R* Tree in Data Structure

Basic concept

In case of data processing, R*-trees are defined as a variant of R-trees implemented for indexing spatial information.

R*-trees have slightly larger construction cost than standard R-trees, as the data may require to be reinserted; but the resulting tree will generally have a better query performance. Same as the standard R-tree, it can store both point and spatial data. Concept of R*-tree was proposed by Norbert Beckmann, Hans-Peter Kriegel, Ralf Schneider, and Bernhard Seeger in 1990.

Difference between R*-trees and R-trees

R*-Tree is constructed by repeated insertion. There is little (i.e. almost no) overlap in this tree, resulting in good query performance. Minimization of both coverage and overlap is very important to the performance of R-trees. Meaning of overlap, on data insertion or query, is that more than one branch of the tree requires to be expanded (due to the way data is being divided in regions which may overlap). A minimized coverage enhances pruning performance, permitting to exclude whole pages from search frequently, in particular for negative range queries. The R*-tree attempts to reduce both, implementing a collection of a revised node split algorithm and the concept of forced reinsertion at node overflow. This concept is based on the observation that R-tree structures are highly susceptible to the order in which their entries are inserted, so an insertion-built (rather than bulk-loaded) structure is likely to be sub-optimal. Deletion and reinsertion of entries permits them to "find" a place in the tree that may be more appropriate than their actual location.

Algorithm and complexity

  • The R*-tree implements the similar algorithm as the regular R-tree for query and delete operations.
  • At the time of inserting, the R*-tree implements a combined strategy. For leaf nodes, overlap is minimized, while for inner nodes, enlargement and area are minimized.
  • At the time of splitting, the R*-tree implements a topological split that selects a split axis based on perimeter, then minimizes overlap.
  • In addition to an enhanced split strategy, the R*-tree also tries to skip splits by reinserting objects and subtrees into the tree, inspired by the concept of balancing a B-tree.

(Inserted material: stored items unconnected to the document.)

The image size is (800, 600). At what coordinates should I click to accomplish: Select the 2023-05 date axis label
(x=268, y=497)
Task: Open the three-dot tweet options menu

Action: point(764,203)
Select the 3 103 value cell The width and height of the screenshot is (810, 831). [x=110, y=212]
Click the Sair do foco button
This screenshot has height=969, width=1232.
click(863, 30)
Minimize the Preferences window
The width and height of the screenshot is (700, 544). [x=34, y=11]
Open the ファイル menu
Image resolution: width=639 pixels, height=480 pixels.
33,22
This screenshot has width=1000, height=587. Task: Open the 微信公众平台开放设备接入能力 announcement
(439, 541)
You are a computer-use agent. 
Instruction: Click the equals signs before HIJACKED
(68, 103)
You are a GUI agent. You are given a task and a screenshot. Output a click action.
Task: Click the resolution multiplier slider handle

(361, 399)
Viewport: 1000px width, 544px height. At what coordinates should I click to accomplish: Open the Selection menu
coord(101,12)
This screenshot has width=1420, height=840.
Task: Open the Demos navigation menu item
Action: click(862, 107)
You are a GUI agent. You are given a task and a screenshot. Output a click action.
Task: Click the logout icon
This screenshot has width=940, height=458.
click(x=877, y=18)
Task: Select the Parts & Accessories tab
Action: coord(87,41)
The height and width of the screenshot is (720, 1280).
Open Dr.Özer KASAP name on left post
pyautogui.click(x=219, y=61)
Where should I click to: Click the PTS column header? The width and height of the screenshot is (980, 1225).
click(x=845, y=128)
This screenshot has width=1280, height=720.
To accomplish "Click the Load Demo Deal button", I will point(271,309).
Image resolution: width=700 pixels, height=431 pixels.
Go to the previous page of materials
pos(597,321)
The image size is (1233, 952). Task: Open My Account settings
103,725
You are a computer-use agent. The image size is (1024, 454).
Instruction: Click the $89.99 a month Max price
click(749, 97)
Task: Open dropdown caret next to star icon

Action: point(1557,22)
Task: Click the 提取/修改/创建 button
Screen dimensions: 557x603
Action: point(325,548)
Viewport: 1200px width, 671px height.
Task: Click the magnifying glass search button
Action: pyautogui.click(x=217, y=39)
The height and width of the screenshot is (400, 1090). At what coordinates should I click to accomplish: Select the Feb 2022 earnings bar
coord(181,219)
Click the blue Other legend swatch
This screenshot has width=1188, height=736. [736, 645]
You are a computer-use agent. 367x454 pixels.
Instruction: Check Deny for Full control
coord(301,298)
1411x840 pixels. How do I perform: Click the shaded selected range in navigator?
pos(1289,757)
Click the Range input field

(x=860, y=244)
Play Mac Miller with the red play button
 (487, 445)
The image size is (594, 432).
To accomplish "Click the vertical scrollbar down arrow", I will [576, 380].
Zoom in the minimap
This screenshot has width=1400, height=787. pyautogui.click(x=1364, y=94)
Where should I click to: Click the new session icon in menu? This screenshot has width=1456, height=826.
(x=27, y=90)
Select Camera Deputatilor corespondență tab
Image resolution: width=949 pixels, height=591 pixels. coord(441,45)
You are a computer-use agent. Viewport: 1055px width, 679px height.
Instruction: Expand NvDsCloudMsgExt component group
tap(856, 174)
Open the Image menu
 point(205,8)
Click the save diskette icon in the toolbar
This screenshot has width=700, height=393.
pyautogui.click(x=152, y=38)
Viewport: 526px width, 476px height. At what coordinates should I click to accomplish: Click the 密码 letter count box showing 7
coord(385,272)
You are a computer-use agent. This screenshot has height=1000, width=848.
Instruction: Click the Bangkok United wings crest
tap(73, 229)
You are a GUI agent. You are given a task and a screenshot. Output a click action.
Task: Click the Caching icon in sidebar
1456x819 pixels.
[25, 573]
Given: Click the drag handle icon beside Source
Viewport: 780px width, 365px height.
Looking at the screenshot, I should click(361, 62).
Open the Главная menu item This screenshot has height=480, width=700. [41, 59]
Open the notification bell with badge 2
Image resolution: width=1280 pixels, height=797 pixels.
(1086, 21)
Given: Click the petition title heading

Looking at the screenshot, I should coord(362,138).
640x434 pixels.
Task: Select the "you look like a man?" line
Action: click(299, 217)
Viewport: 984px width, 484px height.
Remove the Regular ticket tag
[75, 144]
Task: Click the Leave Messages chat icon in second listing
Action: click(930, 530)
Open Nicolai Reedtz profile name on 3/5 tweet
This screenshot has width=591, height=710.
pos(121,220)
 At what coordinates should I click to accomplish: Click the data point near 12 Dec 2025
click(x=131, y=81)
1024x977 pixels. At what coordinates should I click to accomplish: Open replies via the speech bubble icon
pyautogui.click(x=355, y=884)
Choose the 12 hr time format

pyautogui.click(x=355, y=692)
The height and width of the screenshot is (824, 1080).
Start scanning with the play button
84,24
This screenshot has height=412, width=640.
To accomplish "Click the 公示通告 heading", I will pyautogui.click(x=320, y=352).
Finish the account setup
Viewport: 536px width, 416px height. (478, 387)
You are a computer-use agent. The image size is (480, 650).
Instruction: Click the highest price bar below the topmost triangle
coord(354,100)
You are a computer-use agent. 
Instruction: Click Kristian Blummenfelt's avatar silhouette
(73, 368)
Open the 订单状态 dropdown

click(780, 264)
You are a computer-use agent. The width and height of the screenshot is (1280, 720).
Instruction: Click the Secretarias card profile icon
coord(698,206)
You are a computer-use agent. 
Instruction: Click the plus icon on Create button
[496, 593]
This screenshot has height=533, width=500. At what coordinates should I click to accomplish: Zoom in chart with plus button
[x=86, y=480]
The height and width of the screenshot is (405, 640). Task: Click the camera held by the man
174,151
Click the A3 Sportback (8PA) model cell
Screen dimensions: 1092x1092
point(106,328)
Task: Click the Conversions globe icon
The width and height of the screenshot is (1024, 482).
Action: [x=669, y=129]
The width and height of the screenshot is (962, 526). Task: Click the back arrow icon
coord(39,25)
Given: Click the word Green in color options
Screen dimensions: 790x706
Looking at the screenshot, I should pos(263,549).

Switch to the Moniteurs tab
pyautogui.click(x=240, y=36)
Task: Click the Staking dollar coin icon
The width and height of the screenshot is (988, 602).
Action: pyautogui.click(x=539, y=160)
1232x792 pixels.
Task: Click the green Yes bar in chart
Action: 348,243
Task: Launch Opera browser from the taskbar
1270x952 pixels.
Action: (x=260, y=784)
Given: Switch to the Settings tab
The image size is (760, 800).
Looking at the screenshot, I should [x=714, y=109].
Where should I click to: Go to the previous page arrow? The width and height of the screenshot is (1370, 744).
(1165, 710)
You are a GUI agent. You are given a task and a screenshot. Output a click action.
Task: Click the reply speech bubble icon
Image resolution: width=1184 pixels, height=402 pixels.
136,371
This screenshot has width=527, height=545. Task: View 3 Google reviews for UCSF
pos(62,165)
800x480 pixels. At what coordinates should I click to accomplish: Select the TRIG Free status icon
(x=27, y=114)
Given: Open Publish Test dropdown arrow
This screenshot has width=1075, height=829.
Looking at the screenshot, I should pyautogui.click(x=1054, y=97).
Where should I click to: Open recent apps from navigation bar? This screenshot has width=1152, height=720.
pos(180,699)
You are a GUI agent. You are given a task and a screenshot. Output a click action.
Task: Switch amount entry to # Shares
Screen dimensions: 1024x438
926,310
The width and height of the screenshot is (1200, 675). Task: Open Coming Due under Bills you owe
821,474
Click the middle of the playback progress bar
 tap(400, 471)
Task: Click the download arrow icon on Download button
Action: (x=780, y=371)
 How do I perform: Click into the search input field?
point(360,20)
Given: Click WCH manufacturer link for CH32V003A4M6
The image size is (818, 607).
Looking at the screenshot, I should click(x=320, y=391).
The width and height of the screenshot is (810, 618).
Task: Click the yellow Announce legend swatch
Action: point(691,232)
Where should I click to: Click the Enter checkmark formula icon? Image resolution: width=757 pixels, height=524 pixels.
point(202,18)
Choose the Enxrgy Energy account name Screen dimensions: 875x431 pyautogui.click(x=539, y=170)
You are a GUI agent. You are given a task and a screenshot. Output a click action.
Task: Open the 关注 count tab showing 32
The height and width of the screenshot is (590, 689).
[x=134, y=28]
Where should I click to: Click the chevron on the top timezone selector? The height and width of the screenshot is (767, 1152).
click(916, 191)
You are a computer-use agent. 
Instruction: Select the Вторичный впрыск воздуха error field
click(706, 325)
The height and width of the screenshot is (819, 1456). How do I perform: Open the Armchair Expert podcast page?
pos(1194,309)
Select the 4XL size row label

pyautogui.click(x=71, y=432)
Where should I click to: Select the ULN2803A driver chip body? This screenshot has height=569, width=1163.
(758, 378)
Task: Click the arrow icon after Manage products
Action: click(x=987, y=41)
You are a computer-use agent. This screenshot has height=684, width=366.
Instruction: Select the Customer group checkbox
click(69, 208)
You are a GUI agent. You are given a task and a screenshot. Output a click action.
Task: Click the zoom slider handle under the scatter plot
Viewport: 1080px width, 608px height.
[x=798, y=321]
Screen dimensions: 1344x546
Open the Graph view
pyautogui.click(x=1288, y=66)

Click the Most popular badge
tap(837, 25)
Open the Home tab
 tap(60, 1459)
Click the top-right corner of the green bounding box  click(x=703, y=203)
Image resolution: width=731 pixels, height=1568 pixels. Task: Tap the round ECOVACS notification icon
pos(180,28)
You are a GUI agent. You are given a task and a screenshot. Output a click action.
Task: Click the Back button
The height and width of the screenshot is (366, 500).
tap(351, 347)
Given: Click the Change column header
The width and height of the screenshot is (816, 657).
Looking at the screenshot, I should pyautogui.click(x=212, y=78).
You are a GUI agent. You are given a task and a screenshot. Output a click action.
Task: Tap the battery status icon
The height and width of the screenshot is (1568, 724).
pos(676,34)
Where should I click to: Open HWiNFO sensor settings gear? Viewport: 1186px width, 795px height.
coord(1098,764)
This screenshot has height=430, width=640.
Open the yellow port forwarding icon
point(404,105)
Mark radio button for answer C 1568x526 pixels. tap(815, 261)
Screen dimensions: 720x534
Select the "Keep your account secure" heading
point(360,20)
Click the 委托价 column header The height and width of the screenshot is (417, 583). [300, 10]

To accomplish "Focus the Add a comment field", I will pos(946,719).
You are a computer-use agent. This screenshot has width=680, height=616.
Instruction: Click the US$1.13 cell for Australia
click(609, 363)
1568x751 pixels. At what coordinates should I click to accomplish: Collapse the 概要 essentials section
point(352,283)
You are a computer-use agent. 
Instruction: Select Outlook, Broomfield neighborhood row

Worst case query and delete complexity are thus similar to the R-Tree. The insertion strategy to the R*-tree is with O(M log M) more complex than the linear split strategy (O(M)) of the R-tree, but less complex than the quadratic split strategy (O(M2)) for a page size of M objects and has little impact on the total complexity. The total insert complexity is still comparable to the R-tree: reinsertions affect maximum one branch of the tree and thus O(log n) reinsertions, comparable to performing a division on a regular R-tree. So on overall, the complexity of the R*-tree is the similar to that of a regular R-tree.